Say I need to have data stored as follows:
[[[{}][{}]]]
or a list of lists of two lists of dictionaries
where:
{}
: dictionaries containing data from individual frames observing an event. (There are two observers/stations, hence two dictionaries.)
[{}][{}]
: two lists of all the individual frames related to a single event, one from each observer/station.
[[{}][{}]]
: list of all events on a single night of observation.
[[[{}][{}]]]
: list of all nights.
Hopefully that's clear.
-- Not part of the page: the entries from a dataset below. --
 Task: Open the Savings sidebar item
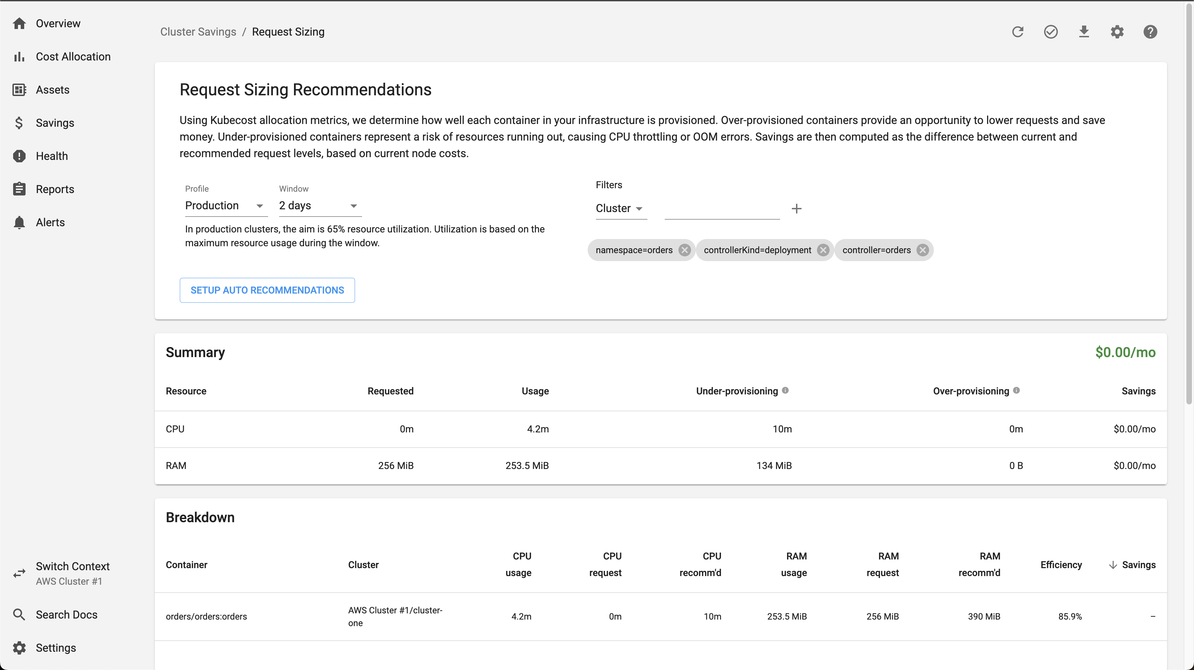pos(55,123)
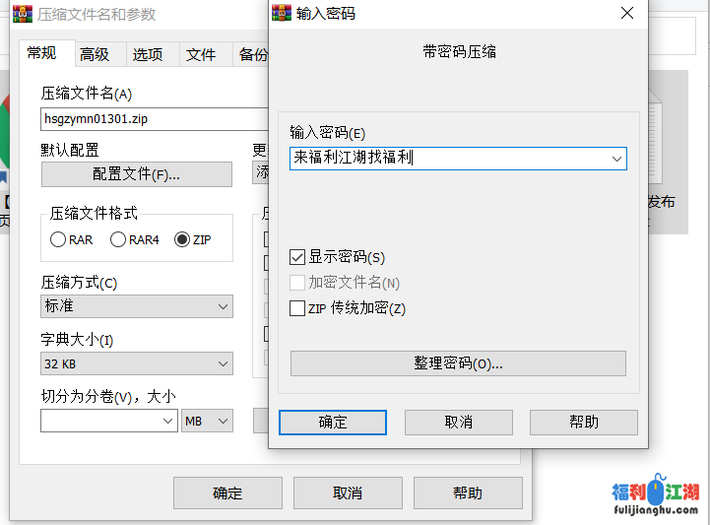Enable ZIP 传统加密 checkbox
Viewport: 710px width, 525px height.
pyautogui.click(x=297, y=308)
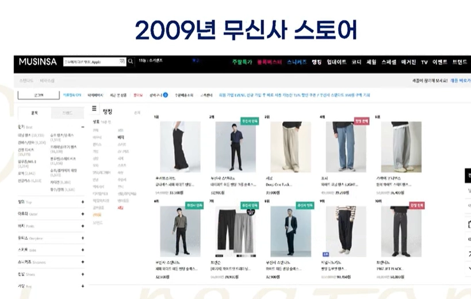Viewport: 471px width, 299px height.
Task: Click the 세일 link in the header
Action: [372, 62]
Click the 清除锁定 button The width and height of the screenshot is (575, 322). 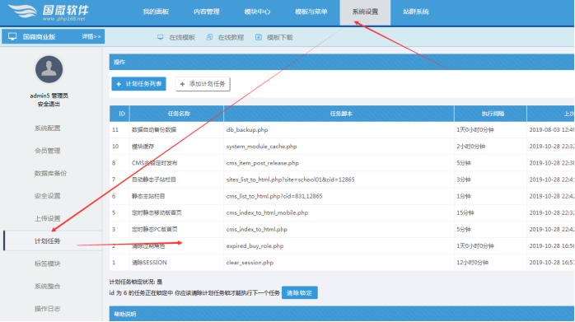[x=300, y=292]
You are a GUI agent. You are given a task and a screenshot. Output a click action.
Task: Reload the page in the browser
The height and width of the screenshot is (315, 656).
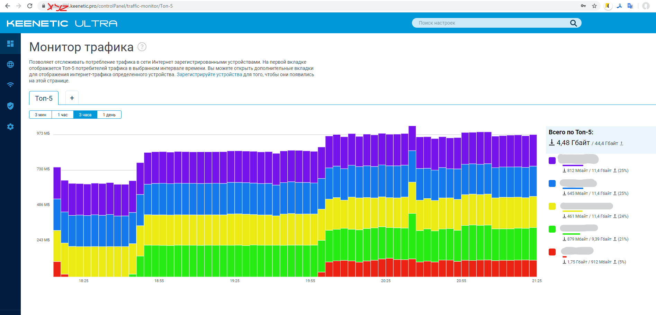30,6
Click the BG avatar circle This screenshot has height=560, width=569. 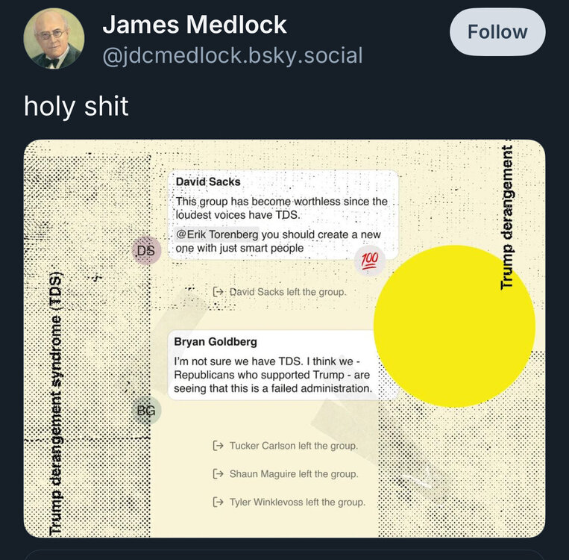[146, 410]
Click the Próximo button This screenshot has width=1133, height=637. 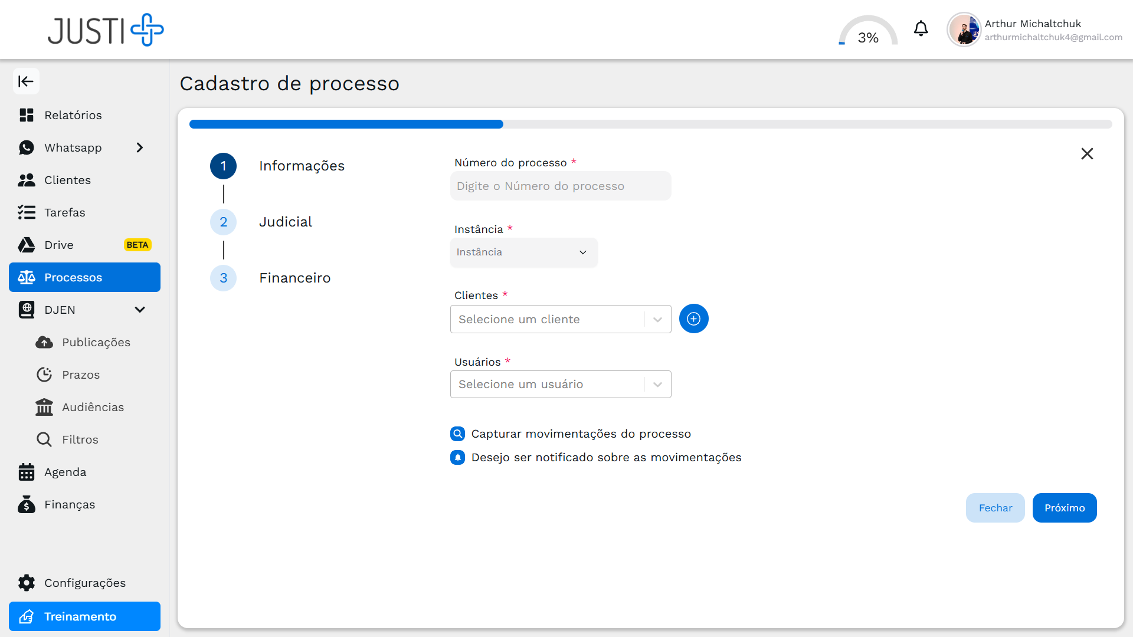(x=1064, y=508)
What I want to do is create two pandas dataframes where all dictionaries from station_1
are stored in one, and all dictionaries from station_2
are stored in the other.
My current method is as follows (where data
is the above data structure):
for night in range(len(data)):
station_1 = pd.DataFrame(data[night][0])
station_2 = pd.DataFrame(data[night][1])
all_station_1.append(station_1)
all_station_2.append(station_2)
all_station_1 = pd.concat(all_station_1)
all_station_2 = pd.concat(all_station_2)
My understanding though is that the for loop must be horribly inefficient since I will be scaling the application of this script way up from my sample dataset this cost could easily become unmanageable.
So, any advice for a smarter way of proceeding would be appreciated! I feel like pandas is so user friendly there's gotta be an efficient way of dealing with any kind of data structure but I haven't been able to find it on my own yet. Thanks!